Les autorités sanitaires fédérales, quant à elles, recherchent avant tout l’harmonisation et la simplification des systèmes. Or les thérapeutes indépendants, leurs approches variées et leurs modèles non biomédicaux s’accordent mal avec cette logique. Du point de vue administratif, ce sont des exceptions — non pas parce qu’ils seraient dangereux, mais parce qu’ils sont différents.
Les assureurs ont également trouvé dans la médecine complémentaire un bouc émissaire idéal à un moment où l’opinion publique s’inquiétait de l’envolée des primes. Ils ne peuvent pas s’opposer ouvertement au pouvoir hospitalier ou à l’industrie pharmaceutique. Mais critiquer des praticiens indépendants, dépourvus de lobby puissant, ne coûte rien et donne l’illusion de « maîtriser les coûts ». Une stratégie commode, bien que tous savent qu’elle n’a aucun impact réel.
À cela s’ajoute le rôle des médias, souvent enclins à reprendre les positions des institutions académiques dès qu’il s’agit de science. Quand certaines voix universitaires brandissent la méfiance, l’écho médiatique suit sans toujours interroger la diversité des données ou l’expérience clinique des patients. La répétition finit par créer l’apparence d’un consensus.

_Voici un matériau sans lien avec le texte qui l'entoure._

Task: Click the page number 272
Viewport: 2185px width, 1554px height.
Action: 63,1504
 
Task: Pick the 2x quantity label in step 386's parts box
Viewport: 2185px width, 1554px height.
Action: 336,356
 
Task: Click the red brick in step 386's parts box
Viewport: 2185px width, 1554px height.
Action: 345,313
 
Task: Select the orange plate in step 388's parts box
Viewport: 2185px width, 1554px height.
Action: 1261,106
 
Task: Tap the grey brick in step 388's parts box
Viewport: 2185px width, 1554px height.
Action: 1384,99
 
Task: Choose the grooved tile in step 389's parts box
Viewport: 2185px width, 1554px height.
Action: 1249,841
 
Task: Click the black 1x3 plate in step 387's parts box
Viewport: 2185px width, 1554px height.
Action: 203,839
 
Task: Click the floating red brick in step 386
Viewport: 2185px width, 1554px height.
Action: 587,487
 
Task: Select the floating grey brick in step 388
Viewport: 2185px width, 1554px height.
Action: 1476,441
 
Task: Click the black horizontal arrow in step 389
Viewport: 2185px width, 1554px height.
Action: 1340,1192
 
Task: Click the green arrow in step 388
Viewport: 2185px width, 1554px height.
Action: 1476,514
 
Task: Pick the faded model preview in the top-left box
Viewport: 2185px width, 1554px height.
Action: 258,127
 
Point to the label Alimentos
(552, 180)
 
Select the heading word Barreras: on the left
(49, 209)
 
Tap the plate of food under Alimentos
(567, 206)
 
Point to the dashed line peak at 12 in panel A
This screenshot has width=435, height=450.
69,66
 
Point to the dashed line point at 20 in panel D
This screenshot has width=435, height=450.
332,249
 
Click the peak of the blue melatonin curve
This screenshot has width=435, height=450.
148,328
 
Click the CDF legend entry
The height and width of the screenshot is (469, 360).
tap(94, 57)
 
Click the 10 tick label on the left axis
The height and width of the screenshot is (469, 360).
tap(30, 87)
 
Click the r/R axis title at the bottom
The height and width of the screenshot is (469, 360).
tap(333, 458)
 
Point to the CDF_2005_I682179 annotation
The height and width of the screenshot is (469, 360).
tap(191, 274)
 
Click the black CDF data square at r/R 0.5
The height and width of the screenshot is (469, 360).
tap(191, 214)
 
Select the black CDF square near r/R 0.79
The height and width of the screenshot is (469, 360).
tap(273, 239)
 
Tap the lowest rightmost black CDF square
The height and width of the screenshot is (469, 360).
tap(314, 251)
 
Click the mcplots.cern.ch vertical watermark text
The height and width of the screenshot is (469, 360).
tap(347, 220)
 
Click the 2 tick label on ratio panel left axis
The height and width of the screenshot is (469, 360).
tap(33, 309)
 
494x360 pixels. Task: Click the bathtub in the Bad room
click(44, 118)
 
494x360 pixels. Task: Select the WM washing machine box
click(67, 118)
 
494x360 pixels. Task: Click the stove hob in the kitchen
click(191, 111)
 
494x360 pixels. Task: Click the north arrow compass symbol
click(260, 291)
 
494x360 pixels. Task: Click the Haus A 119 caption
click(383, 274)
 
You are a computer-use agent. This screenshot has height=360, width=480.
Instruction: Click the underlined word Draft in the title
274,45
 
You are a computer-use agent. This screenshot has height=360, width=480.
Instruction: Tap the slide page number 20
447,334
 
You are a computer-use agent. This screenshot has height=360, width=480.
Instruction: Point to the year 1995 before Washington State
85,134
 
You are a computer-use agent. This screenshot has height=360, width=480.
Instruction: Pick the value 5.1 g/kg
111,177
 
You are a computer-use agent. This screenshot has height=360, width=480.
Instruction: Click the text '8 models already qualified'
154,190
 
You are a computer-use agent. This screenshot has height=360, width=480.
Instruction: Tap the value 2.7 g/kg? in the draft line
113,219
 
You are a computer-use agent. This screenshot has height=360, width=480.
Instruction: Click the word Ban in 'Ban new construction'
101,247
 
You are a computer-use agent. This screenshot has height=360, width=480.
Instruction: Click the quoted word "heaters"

Dans ce climat, un élément fondamental a été presque entièrement occulté : l’Organisation mondiale de la santé ne s’est jamais prononcée contre la médecine complémentaire. Au contraire, depuis plus d’une décennie, l’OMS encourage explicitement l’intégration des thérapies traditionnelles et complémentaires dans les systèmes de santé. Pourtant, seules quelques phrases sur « la politique fondée sur les preuves » ont été reprises dans le débat suisse, détachées de leur contexte. Une utilisation sélective qui a pu donner l’impression d’un soutien international à la restriction des pratiques — impression totalement infondée.
Ce que la Suisse a vécu n’est donc pas une conspiration, mais une convergence. Lorsque les intérêts académiques, administratifs, assurantiels et médiatiques s’alignent, les conséquences peuvent prendre les airs d’une campagne organisée, même si personne n’a donné le signal de départ.
En profondeur, c’est une question de vision.
La médecine complémentaire est de proximité : humaine, décentralisée, relationnelle, souvent manuelle. Elle valorise l’autonomie du patient et les approches non médicamenteuses. Elle s’exerce au sein des communautés, dans des cabinets indépendants, à taille humaine.
Le modèle dominant, lui, repose sur de grandes structures, des technologies lourdes, des protocoles standardisés et une gouvernance académique forte. Deux univers qui peuvent coexister, mais qui ne partagent pas les mêmes fondations. Quand ils se croisent, le plus petit doit toujours plus se justifier.
Pourtant, des millions de personnes en Suisse continuent de choisir l’acupuncture, les thérapies manuelles, la réflexologie, la photothérapie ou les approches intégratives — non pas pour rejeter la médecine moderne, mais pour la compléter. Parce qu’ils veulent quelque chose de plus personnel, de plus global, de plus équilibré.
La campagne récente n’a pas été motivée par les coûts, ni par la science, ni par l’intérêt des patients. Elle découle d’une tension profonde : la médecine complémentaire incarne une indépendance que certaines structures préfèrent limiter.
La Suisse doit maintenant répondre à une question fondamentale : veut-elle un système de santé toujours plus centralisé et homogène, ou souhaite-t-elle préserver l’ouverture et la pluralité qui ont longtemps fait sa force ?
Ce débat ne parle pas d’argent.
Il parle de liberté thérapeutique,
de confiance envers les patients,
et du droit de chacun à choisir ce qui contribue réellement à sa santé.